• **Instructions for the task**
A faithful copy of all the entries is required, with no pictures in it.

• **Data for the task**
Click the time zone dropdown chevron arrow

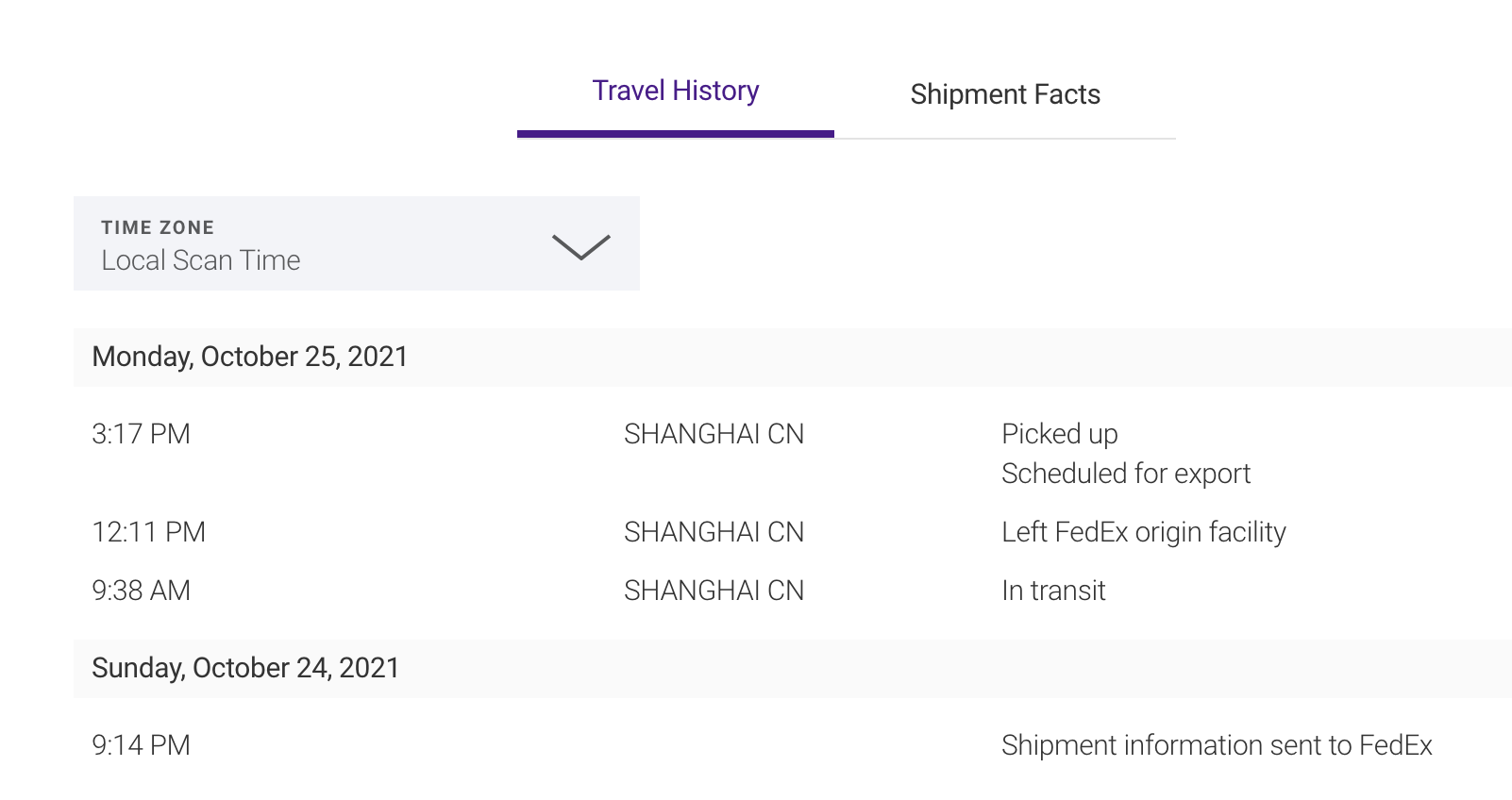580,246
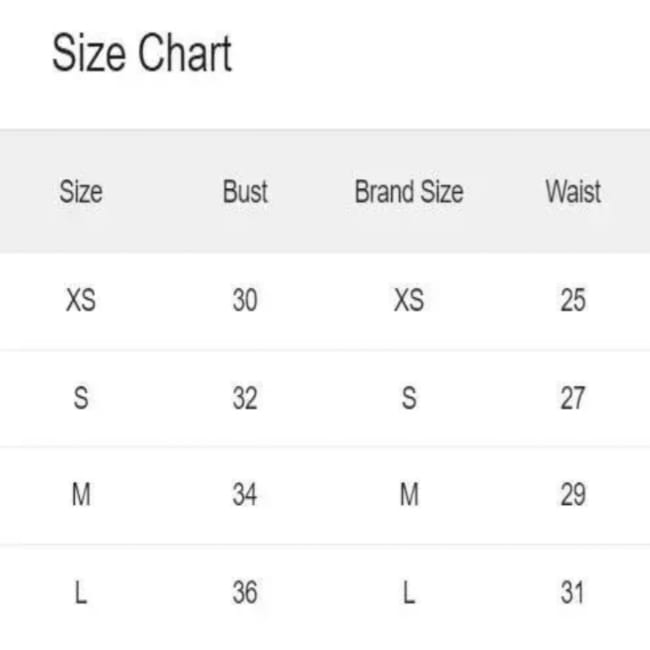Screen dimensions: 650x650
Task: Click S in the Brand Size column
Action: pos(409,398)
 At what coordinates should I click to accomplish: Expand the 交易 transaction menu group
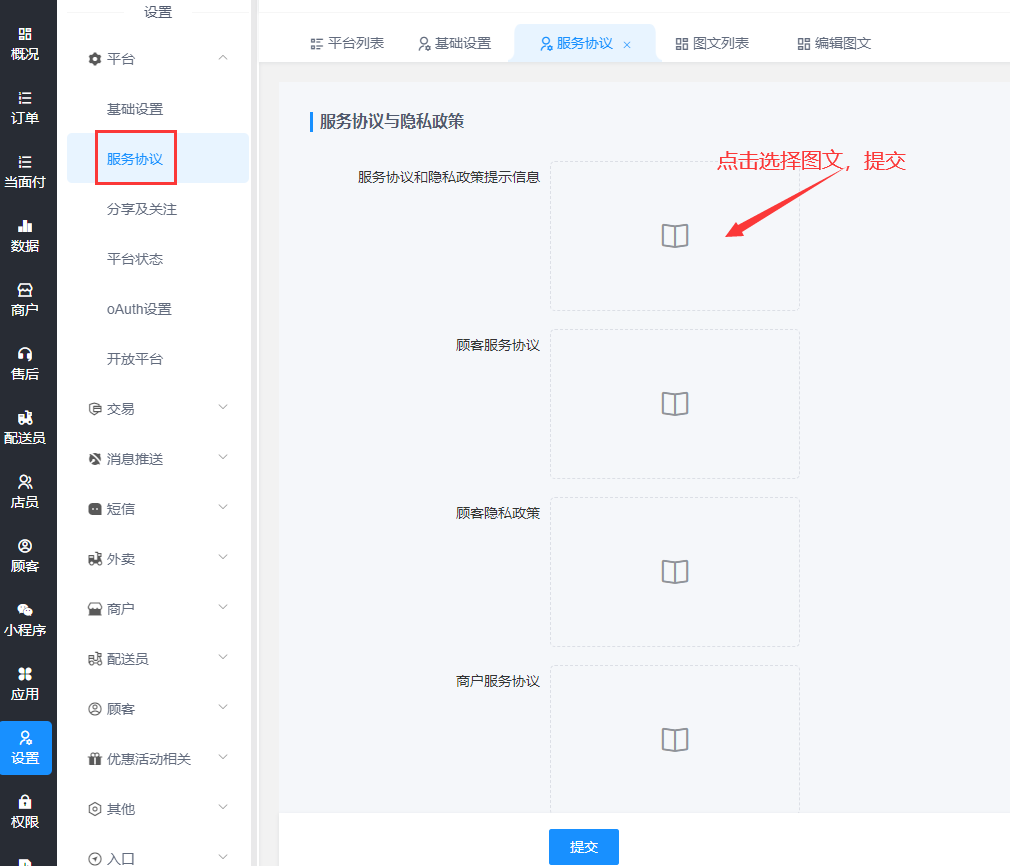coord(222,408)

• **Exercise response**
Click the time zone dropdown chevron arrow

580,246
Screen dimensions: 650x650
Task: Click S in the Brand Size column
Action: pos(409,398)
 At what coordinates should I click to accomplish: Expand the 交易 transaction menu group
coord(222,408)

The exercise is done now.